We have entered Chile at a time of political groundswell and uncertainty. How will it end? We haven’t seen this many people, young and old, so politically motivated and mobilised as this. We were reminded of the Cuban revolution, and thought about how, since the loss of the Spanish Crown, countries throughout Latin America have suffered from a perceived lack of legitimate authority – except in Cuba.
Everywhere in the central part of the city there were graffitied shuttered shops and buildings (including a burnt and deserted Crown Plaza) and political slogans encouraging Chile to rise up, and warning against tyranny and torture. There were many references to torture. On the first night we walked towards Italia Plaza by the Mapocho River, but with the swelling crowd of masked protestors we decided to leave when the paramilitary police stepped up the action and we caught a display of water cannon and riot control. Time to go!
The next day we retraced our steps. The same square, covered in dust, was almost deserted. But the statues were covered in slogans and the heads and cases draped with face masks and bandanas. The head of a general’s horse was covered in a yellow sack. There were no police or army, and it felt as though the government had tactically given up pockets of the city in a hand-to-hand and long-term fight between government and people. Perhaps the heart of the problem lies back at the presidential palace, constrained by the towering banks?

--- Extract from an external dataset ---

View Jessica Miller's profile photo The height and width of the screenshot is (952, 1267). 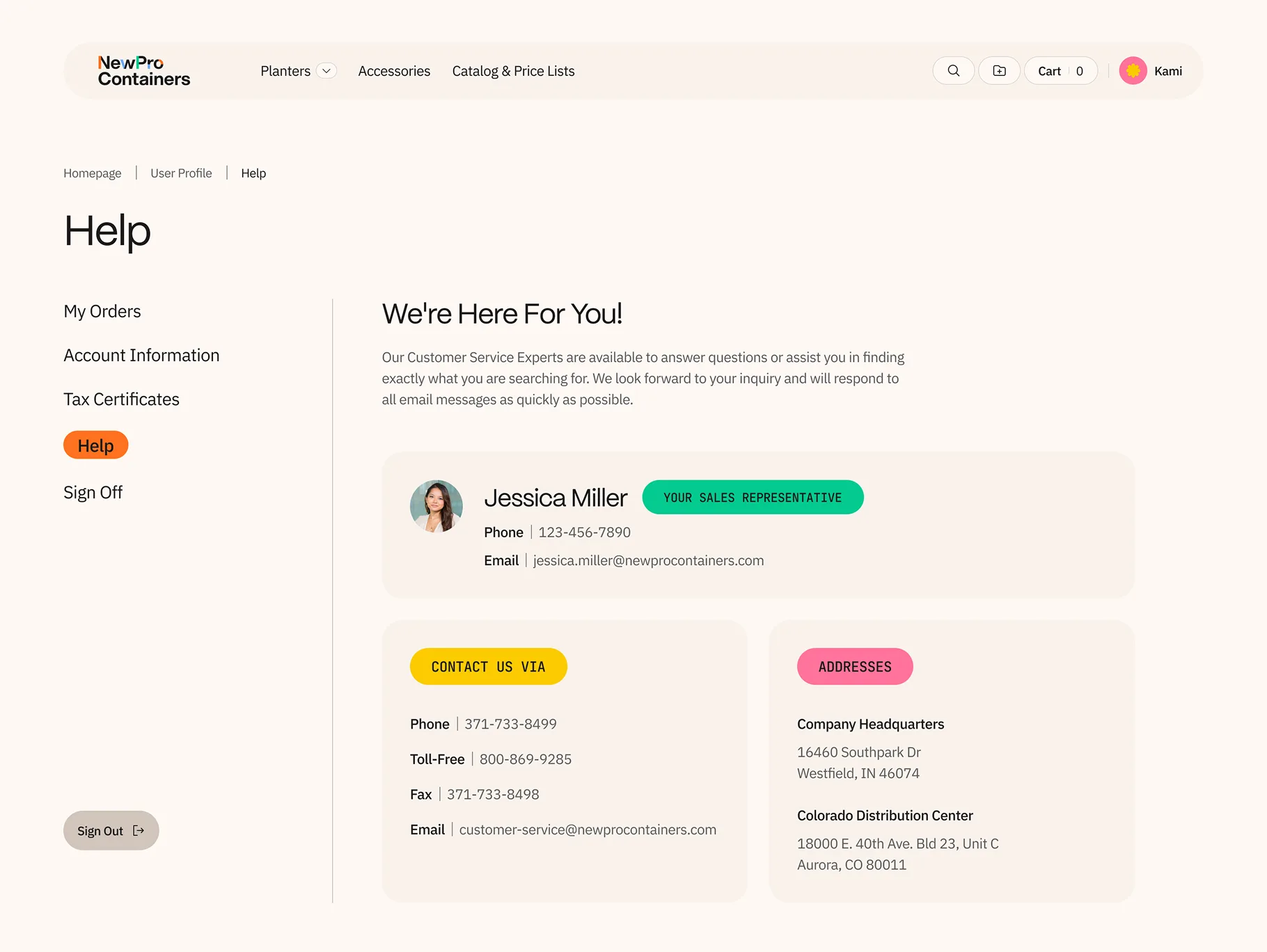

Pre-Columbian Art in Santiago
The Pre-Columbian Museum is housed in the former Spanish-colonial Mint opposite the judiciary buildings in the centre of Santiago. Downstairs is an ultra-modern black spot-lit gallery – “Chile before Chile” – where exceptional indigenous artefacts down the length of Chile are preserved. These include fabulous examples of native weaves, pottery and jewellery. We were struck by a number of items:
o Large wooden face monuments, that were mounted on graves. The Mapuche people who believed that – after death – chiefs and warriors went west, across the seas, and lived in paradise; everyone else went east over the mountains and ate bitter potatoes.
o Spiritual drums that are cross-patterned and used by spiritualists in chanting rhythms to bring forth spirits of the dead.
o Large, web-like knotted weaves that were used to record debits and credits in a society that did not have a written language. Finally, a system that’s easier that double entry accounting!
As you can see, many of the treasures are mostly ceremonial responses to death and grief, with a strong desire to maintain contact with ancestors through the ages. We were struck at how much this echoed with Balinese-Hindu beliefs, although artistically the cultures are very different.